*WHAT TO PRODUCE*:
Only one stretch of the data below should be repeated: the lines from the line containing "Given: Click the 'Add a device' heading" through the line containing "Task: Open three-dot menu for New Profile row", inclusive, exactly as they are.

═════ MATERIALS PROVIDED

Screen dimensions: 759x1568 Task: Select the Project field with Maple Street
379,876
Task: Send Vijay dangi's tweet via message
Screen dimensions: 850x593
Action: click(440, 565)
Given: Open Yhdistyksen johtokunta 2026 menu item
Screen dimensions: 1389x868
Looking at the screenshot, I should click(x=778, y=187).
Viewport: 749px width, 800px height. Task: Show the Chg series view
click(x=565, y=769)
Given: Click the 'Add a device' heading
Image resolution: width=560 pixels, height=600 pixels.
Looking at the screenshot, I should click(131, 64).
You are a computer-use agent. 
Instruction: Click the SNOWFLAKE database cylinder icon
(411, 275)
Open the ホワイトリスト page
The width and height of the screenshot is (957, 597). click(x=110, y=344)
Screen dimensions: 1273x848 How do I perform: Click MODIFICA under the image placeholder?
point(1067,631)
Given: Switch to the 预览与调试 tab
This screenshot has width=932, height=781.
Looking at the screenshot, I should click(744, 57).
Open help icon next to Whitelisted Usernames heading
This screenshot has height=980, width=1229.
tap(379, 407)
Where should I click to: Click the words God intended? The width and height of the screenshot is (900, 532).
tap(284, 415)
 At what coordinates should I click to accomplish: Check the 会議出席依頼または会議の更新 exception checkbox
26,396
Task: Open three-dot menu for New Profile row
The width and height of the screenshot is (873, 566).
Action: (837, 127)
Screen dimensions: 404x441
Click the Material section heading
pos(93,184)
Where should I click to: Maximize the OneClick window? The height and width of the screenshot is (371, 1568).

══════════

*FINAL ANSWER*:
Given: Click the 'Add a device' heading
Image resolution: width=560 pixels, height=600 pixels.
Looking at the screenshot, I should click(131, 64).
You are a computer-use agent. 
Instruction: Click the SNOWFLAKE database cylinder icon
(411, 275)
Open the ホワイトリスト page
The width and height of the screenshot is (957, 597). click(x=110, y=344)
Screen dimensions: 1273x848 How do I perform: Click MODIFICA under the image placeholder?
point(1067,631)
Given: Switch to the 预览与调试 tab
This screenshot has width=932, height=781.
Looking at the screenshot, I should click(744, 57).
Open help icon next to Whitelisted Usernames heading
This screenshot has height=980, width=1229.
tap(379, 407)
Where should I click to: Click the words God intended? The width and height of the screenshot is (900, 532).
tap(284, 415)
 At what coordinates should I click to accomplish: Check the 会議出席依頼または会議の更新 exception checkbox
26,396
Task: Open three-dot menu for New Profile row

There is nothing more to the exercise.